Crab supply a tad hairy

Warmer weather in China and tighter import restrictions have caused a dip in the supply of hairy crab, leading restaurants to rethink their menu promotions

Fans of the seasonal crustacean laden with creamy roe might find themselves in a hairy situation this year.

Chefs say there has been a drop in the supply of the prized hairy crab, likely because of the warmer weather in China as well as tighter restrictions on imports.

This is similar to the season last year - which generally starts in September and peaks in mid-October and November - where the delayed cold season caused supply to drop by 20 per cent.

Hairy crabs usually come from China, in particular from Yangcheng Lake in Jiangsu province.

Last year, the Agri-Food and Veterinary Authority of Singapore (AVA) received imports of hairy crab from China, Hong Kong, Japan and the Netherlands. Imports spiked in 2015 to 53 tonnes and numbers almost halved to 27 tonnes last year.

From January to last month, only three tonnes of hairy crabs from Hong Kong and Japan were imported into Singapore, says the AVA, noting that the peak of the season has not been reached yet.

Pan Pacific Singapore's Hai Tien Lo restaurant and Min Jiang at Goodwood Park Hotel and Min Jiang at One-North are all getting hairy crabs from the Netherlands.

Goodwood Park Hotel's marketing communications manager Shirleen Lu says: "Our suppliers informed us in the first week of October that we would not be able to obtain hairy crabs from our usual source in China."

The substitutes from the Netherlands arrived in time for Min Jiang's promotions, which run until Nov 19.

Hai Tien Lo receives a fresh supply of Dutch hairy crabs twice a week for its a la carte menu and six-course set menu ($168++ a diner, minimum of two diners).

Some restaurants have decided not to serve the crabs. One of them is Li Bai at Sheraton Towers.

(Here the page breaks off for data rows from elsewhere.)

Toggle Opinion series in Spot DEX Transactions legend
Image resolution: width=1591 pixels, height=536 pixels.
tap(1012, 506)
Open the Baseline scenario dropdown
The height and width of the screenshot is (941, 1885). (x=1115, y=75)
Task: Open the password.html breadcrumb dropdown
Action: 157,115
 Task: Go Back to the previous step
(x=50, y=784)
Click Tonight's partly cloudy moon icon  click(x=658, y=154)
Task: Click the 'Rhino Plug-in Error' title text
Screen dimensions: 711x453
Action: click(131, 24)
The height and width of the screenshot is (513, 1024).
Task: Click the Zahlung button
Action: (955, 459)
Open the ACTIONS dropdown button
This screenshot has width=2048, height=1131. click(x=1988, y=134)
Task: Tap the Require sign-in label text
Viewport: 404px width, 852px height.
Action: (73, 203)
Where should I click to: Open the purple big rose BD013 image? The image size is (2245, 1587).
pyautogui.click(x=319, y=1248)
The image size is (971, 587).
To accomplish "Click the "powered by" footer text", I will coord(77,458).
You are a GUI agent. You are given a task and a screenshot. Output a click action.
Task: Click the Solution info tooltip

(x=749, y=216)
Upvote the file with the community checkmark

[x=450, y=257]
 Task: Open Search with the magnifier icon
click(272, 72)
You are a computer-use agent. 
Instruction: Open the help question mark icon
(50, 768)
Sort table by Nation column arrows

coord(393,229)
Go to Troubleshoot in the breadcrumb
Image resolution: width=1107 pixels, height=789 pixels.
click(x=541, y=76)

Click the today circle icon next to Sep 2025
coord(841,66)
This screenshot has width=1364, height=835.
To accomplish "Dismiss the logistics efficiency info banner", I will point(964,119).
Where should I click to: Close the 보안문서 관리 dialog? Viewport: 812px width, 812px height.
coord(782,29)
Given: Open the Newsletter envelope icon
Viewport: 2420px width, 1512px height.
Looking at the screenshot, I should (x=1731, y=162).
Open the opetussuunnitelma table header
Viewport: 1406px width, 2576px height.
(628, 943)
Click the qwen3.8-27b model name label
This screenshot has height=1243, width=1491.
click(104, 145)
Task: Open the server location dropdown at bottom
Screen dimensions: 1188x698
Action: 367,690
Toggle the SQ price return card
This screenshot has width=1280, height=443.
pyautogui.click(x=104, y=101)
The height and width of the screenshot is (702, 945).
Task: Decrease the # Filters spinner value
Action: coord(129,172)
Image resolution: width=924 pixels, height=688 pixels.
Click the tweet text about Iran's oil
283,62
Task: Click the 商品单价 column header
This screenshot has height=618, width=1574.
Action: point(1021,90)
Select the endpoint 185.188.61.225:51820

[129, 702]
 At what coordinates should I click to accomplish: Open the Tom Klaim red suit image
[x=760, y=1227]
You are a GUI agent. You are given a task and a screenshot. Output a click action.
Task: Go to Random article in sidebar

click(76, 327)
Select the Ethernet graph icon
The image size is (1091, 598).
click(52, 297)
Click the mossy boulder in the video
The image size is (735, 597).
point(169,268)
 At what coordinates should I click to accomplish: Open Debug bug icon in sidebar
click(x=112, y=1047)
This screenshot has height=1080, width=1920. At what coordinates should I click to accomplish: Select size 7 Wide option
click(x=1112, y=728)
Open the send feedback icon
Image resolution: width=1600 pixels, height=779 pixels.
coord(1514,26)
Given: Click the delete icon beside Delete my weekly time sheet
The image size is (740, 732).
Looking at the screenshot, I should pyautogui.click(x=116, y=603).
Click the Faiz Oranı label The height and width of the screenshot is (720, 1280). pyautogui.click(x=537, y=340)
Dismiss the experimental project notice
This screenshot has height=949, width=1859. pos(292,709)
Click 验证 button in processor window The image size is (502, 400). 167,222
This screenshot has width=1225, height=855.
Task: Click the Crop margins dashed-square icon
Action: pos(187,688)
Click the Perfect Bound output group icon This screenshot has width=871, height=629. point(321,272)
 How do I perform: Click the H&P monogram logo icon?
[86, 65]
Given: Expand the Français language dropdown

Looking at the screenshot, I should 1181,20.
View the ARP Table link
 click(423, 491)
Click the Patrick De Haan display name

Its executive Chinese chef Chung Yiu Ming says: "There is stiff competition over the shrinking supply this year, along with increased prices and uncertainties. As the regular supplier is unable to ascertain the premium supply of hairy crabs, Li Bai has decided to put a halt to the imports from China.

"Due to the limited supply, some restaurants are importing hairy crabs from other countries such as the Netherlands and Japan. However, we are not considering importing from these sources as we do not want the taste and quality to differ from what our regular patrons are accustomed to."

Executive chef Liu Ching Hai, 50, of the one-Michelin-starred Summer Palace at The Regent Singapore, also heard of chefs getting their supplies from Japan and Taiwan.

But while he was able to secure his supply three months in advance, the restaurant is scaling down the menu.

He says: "We have seen a slight decrease in the demand for hairy crabs, which is one of the reasons we have scaled down the menu to just six main items. We had eight the previous year. We've also tried to keep the dishes simpler as we noticed that guests really just prefer to dine on the original hairy crabs as they are."

Summer Palace's hairy crab promotion runs from Nov 18 to 28.

Similarly, it is business as usual at other restaurants, including Xin Cuisine Chinese Restaurant at Holiday Inn Singapore Atrium and selected restaurants under the TungLok Group.

Ms Carolyn Tan, senior vice-president for the TungLok Group, says: "We have not had any issues with our hairy crab supplies. We get our crabs from local importers and they are all AVA-approved."

Prices of the crab has maintained at $58 each (200 to 225g). Besides serving the whole crab, some dishes made with the roe and meat include braised lobster and broccoli with hairy crab meat and roe ($38++) from TungLok Seafood at Orchard Central, and fried rice with crab meat and roe from set menus at TungLok XiHe Peking Duck at Orchard Central and The Grandstand.